On the evening of March 5, nine agents from the California Department of Justice, wearing bulletproof vests and carrying Glock pistols, assembled outside a ranch-style house in a Los Angeles suburb. They were preparing to confiscate weapons from a gun owner who’d recently lost the right to possess firearms after spending two days in a psychiatric hospital. They knocked on the door and asked to come in. These touchy encounters sometimes end in anger and, occasionally, handcuffs. This time, the agents came out peacefully with three guns. Then it was on to the next stop on the list for that night.
California is the only state that takes legally obtained weapons away from citizens who are no longer supposed to have them. There are almost 20,000 such gun owners, state records show, including convicted felons, people under domestic violence restraining orders, or those deemed mentally unstable. “What do we do about the guns that are already in the hands of persons who, by law, are considered too dangerous to possess them?” California Attorney General Kamala Harris wrote to Vice President Biden after the shootings in Newtown, Conn. She recommended that Biden, heading a White House review of gun policy, look to California as a model.
Nationwide, as many as 200,000 people have lost their gun rights but keep their weapons, says Garen Wintemute, director of the Violence Prevention Research Program at the University of California at Davis. Many states lack the ability to confiscate firearms because they don’t track purchases as closely as California, which requires most sales to go through a licensed dealer and be reported. “Very, very few states have an archive of firearm owners like we have,” says Wintemute, who helped set up the program.

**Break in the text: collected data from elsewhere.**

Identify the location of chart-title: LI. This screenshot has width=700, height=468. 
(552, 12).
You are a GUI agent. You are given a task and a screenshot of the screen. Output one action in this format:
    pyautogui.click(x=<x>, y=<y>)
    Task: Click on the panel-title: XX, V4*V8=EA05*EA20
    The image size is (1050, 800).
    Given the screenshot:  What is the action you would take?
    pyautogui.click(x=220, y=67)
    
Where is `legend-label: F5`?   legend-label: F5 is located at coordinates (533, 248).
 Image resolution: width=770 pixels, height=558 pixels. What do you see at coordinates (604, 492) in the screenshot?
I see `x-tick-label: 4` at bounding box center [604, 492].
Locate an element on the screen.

California’s been going after guns since 2007. Last year agents seized about 2,000 weapons, 117,000 rounds of ammunition, and 11,000 high-capacity magazines, according to state data. The list of those no longer eligible to keep weapons is compiled by matching files on almost 1 million gun owners with databases of new criminal records and involuntary mental health commitments. About 15 to 20 names are added each day, the attorney general’s office says.
Showing up at people’s homes and demanding their guns is about as fun as it sounds. A felony conviction or restraining order is flagged as a “disqualifying event” in California’s database, but it isn’t sufficient evidence to obtain a search warrant, says John Marsh, a supervising agent who coordinates the seizures. So the agents—there are 33 statewide—often must talk their way into a residence to look for weapons. “We’re not contacting anybody who can legally own a gun,” says Marsh, who never knows what to expect when he approaches someone’s door. “I got called the antichrist the other day. Every conspiracy theory you’ve heard of, take that times 10.”

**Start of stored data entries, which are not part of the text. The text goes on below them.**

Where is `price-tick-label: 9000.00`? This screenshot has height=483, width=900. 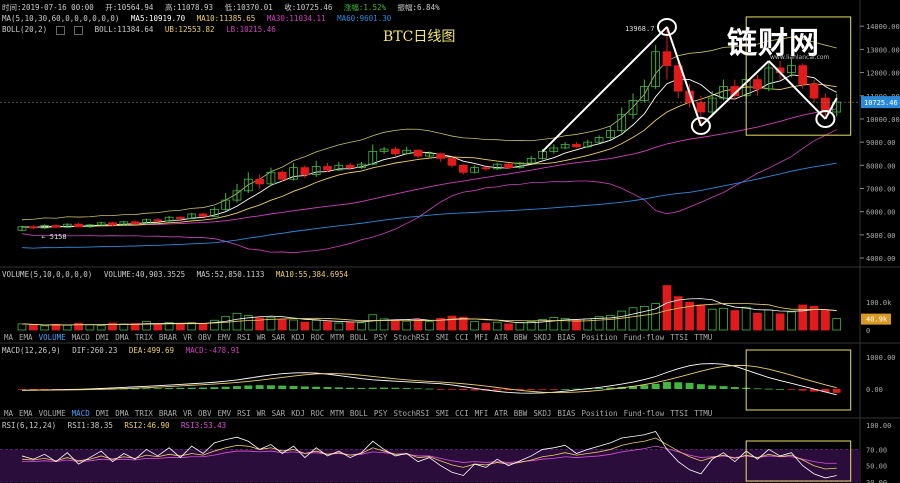 price-tick-label: 9000.00 is located at coordinates (881, 143).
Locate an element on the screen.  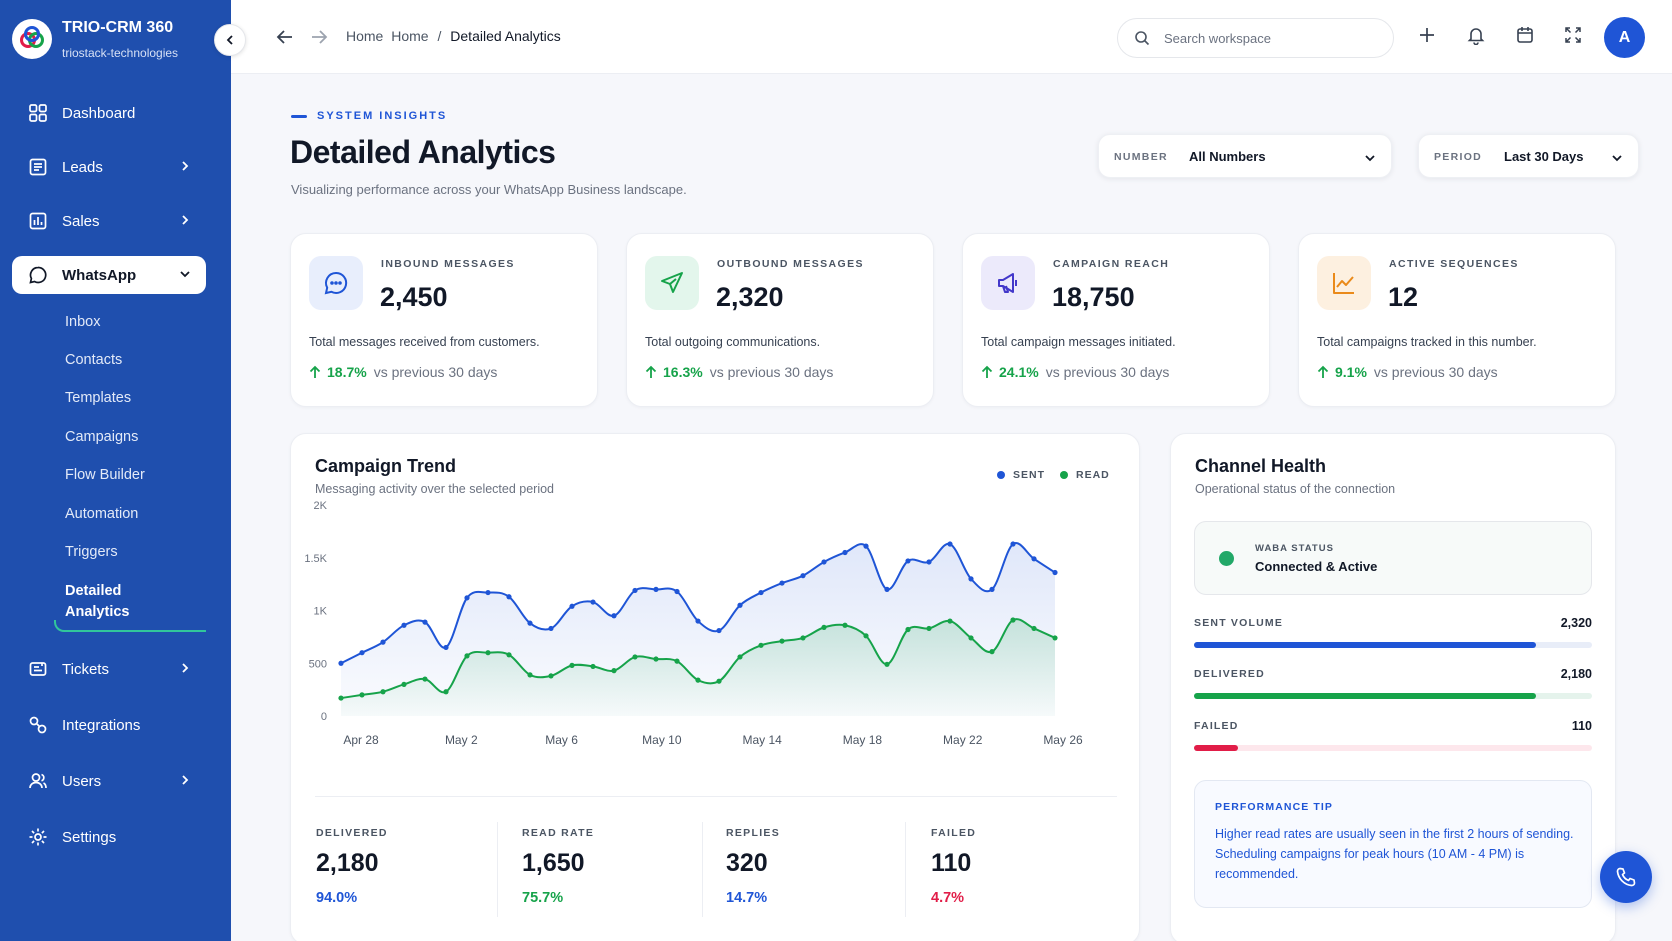
sidebar-item-users: Users is located at coordinates (109, 781).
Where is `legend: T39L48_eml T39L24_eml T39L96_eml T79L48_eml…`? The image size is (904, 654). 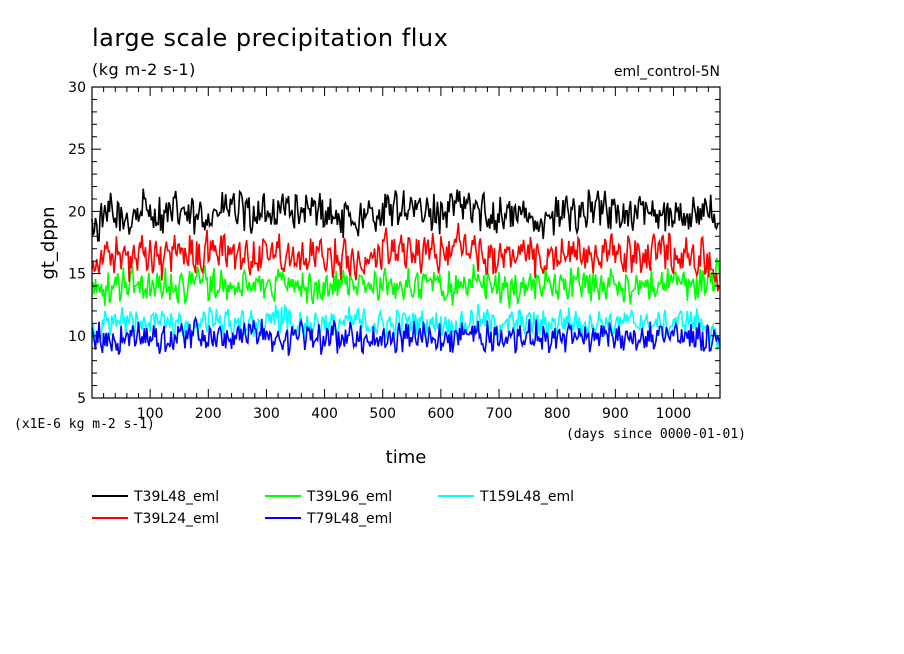
legend: T39L48_eml T39L24_eml T39L96_eml T79L48_eml… is located at coordinates (333, 508).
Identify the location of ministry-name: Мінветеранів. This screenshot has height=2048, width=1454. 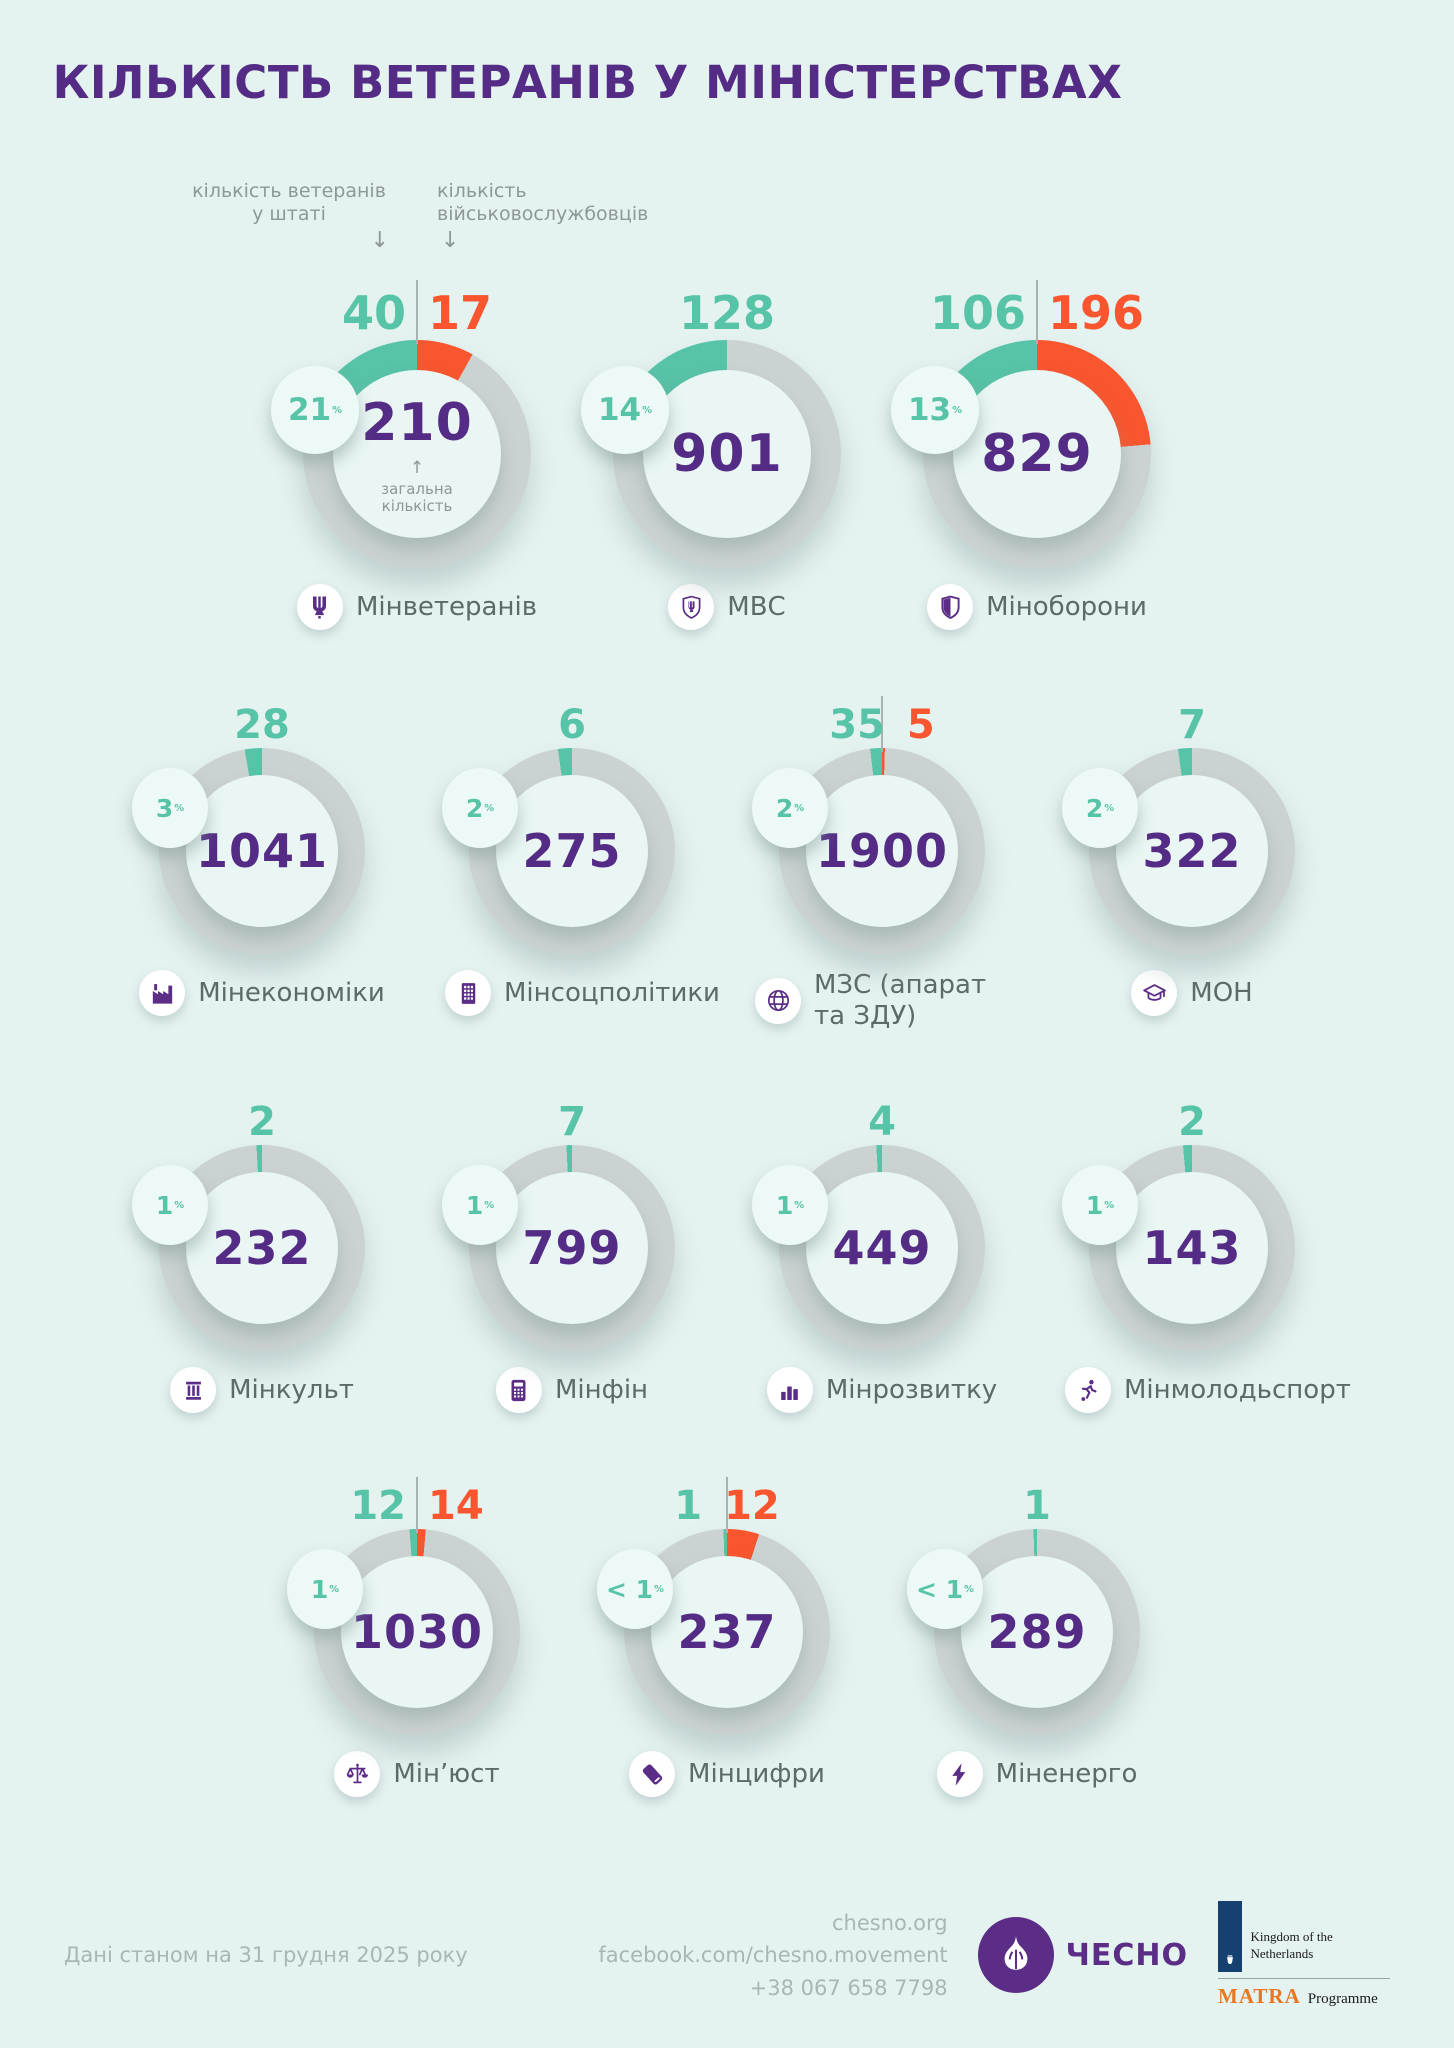
(446, 606).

During the March 5 outing, the agents visited a home in Fontana, in San Bernardino County. They were looking for a gun owner with a criminal record for running a prostitution business, according to the attorney general’s office. Marsh says that while the woman appeared to be home, she didn’t come to the door. Without a warrant, the team left empty-handed.
They had better luck at the ranch house in nearby Upland, where they seized the three guns from the home of a woman who’d been hospitalized for mental illness. One gun was registered to her, two to her husband. “The prohibited person can’t have access to a firearm,” regardless of who the registered owner is, says Michelle Gregory, a spokeswoman for the attorney general’s office.
Although violating gun ownership laws is a felony, the agents don’t usually arrest people whose weapons they confiscate unless they’re convicted felons, who are prohibited from buying, receiving, owning, or possessing a firearm, Gregory says. The program has met little resistance from gun groups, which have pressed state and federal lawmakers to enforce existing gun control laws instead of writing new ones. “We think that crime control instead of gun control is absolutely the way to go,” says Sam Paredes, executive director of Gun Owners of California. His only complaint is how the law is funded. On March 7, California’s senate voted to expand the seizure program using $24 million from fees that gun dealers charge buyers for background checks. “This program has a benefit to the entire public,” Paredes says, “and therefore the entire public should be paying.”
The bottom line: In 2012, California seized 2,000 guns and 117,000 rounds of ammunition from people who’d lost their right to own firearms.